Tales from the Tendring Flatlands

Tales from the Tendring Flatlands
Summer Bassing

Sunday, 23 June 2013

100km Non Stop Walk, Ireland and Uncle Neil

A busy month or two, with lots of different things kicking off in quick succession.

The first weekend in June was spent walking the Oxfam Trailtrekker 100 km  in The Yorkshire Dales. What a fantastic weekend it was too, if you want read more guff about it, see thestrollingbones.blogspot.co.uk .

The Friday afterwards me and The Turdster were off for a week fishing in Ireland, on the Beara Peninsula. We stayed at a great place in Adrigole, called Drumagowlane House, run by Paul and Anne Harris. Paul is a keen angler and showed us round when we arrived, albeit with the warning that the fishing had been "patchy". That's fishing talk for "crap".

What a place, absolutely beautiful, so many different places to fish. Being on a peninsula, you could usually get out of the wind somewhere, whatever direction it was blowing. The first two days we had warm, sunny weather with barely a breath of wind, not what you expect in Ireland..

We enjoyed the weather, but struggled to catch much, until The Turdster managed a few pollack on the second day, spinning with soft plastics mounted "Texas" style, fished amongst the rock and kelp. I missed a few takes and had one fish take right under the rod tip, but The Turdster took the honours and added to his tally later in the day. Still, you can't complain, fishing in the sun, in the arse end of nowhere, in gorgeous scenery with not another soul about, can you ?

→ DATASET RECORDS
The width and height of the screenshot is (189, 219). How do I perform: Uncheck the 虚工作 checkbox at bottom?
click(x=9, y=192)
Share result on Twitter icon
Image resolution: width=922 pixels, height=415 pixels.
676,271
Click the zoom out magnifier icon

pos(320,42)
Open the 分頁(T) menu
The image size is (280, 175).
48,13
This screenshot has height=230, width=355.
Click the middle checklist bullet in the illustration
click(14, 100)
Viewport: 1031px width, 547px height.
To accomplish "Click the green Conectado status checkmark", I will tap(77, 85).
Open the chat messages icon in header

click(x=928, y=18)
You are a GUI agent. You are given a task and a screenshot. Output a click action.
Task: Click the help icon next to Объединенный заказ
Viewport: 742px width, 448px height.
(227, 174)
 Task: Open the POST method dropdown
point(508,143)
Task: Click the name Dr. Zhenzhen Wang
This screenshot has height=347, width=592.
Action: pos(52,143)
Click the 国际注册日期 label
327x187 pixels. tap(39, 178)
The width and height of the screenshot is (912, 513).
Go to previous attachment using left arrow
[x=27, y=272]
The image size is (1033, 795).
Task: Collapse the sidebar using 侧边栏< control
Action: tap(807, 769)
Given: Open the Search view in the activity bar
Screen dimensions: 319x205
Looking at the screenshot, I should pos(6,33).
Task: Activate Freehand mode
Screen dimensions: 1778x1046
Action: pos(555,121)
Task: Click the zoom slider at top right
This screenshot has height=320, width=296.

→ SET PROBLEM A
In the blog post about fishing in Ireland, rewrite the paragraph beginning "The Friday afterwards" as a short bulleted list of its main facts.
→ SET PROBLEM B
Carry the blog post about fishing in Ireland forward by a paragraph, starting after its final sentence.

→ RIGHT ANSWER A
- The following Friday, the writer and The Turdster went to the Beara Peninsula in Ireland for a week of fishing.
- They stayed at Drumagowlane House in Adrigole, run by Paul and Anne Harris.
- Paul, a keen angler, showed them around on arrival.
- He warned that the fishing had been "patchy," which the writer calls fishing talk for "crap."

→ RIGHT ANSWER B
Day three and the weather changed totally, with rain and wind. That's more like what we were expecting. A different mark, where we got soaked and caught just a few doggies and spirits were a little low. However. after a hot meal and a few drinks we were keen to give another mark a crack in the morning.
Yes, it looks sunny, but I only took photos when it stopped raining ! We started catching the inevitable doggies and after a couple of hours I had a slack liner, which looked a bit more promising. Pulling in to the fish it was clear that this was probably not another doggie. I'd got the fish to the edge of the rocks when I caught a glimpse of a fair sized bull huss, just as it was shaking it's head and seconds later the bastard had spat the hook out. "Oh dear", I said.....or something similar.

I re cast and half an hour later another similar bite. Unfortunately,  a huge lump of weed had caught round the line, so the fish failed to put up much of a fight. That said, it was a decent huss of 8lb 8oz. That's more like it.
We fished on, expecting more huss, but things went quiet until The Turdster, who had nodded off, was awoken by the sound of his rod crashing to the floor as a fish pulled it from the tripod. To add insult to injury, by the time he reached the rod the fish had gone. A few more doggies followed before we packed up and went into town for much needed food and drink.

The next day dawned with heavy rain and high winds. The winds we could cope with, as we selected a mark on the sheltered side of the peninsula. We headed for Cod's Head, a remote point on the north side. It looked great, but was quite frankly unfishable, with extremely slippery, jagged rocks everywhere. Or at least everywhere we looked. We tried another mark, lost loads of gear, almost went arse over head several times and had a bit of a row. In between this I managed to catch a nice 4lb pollack on light spinning gear, before being absolutely drenched on the way back to the car. Not the best session ever.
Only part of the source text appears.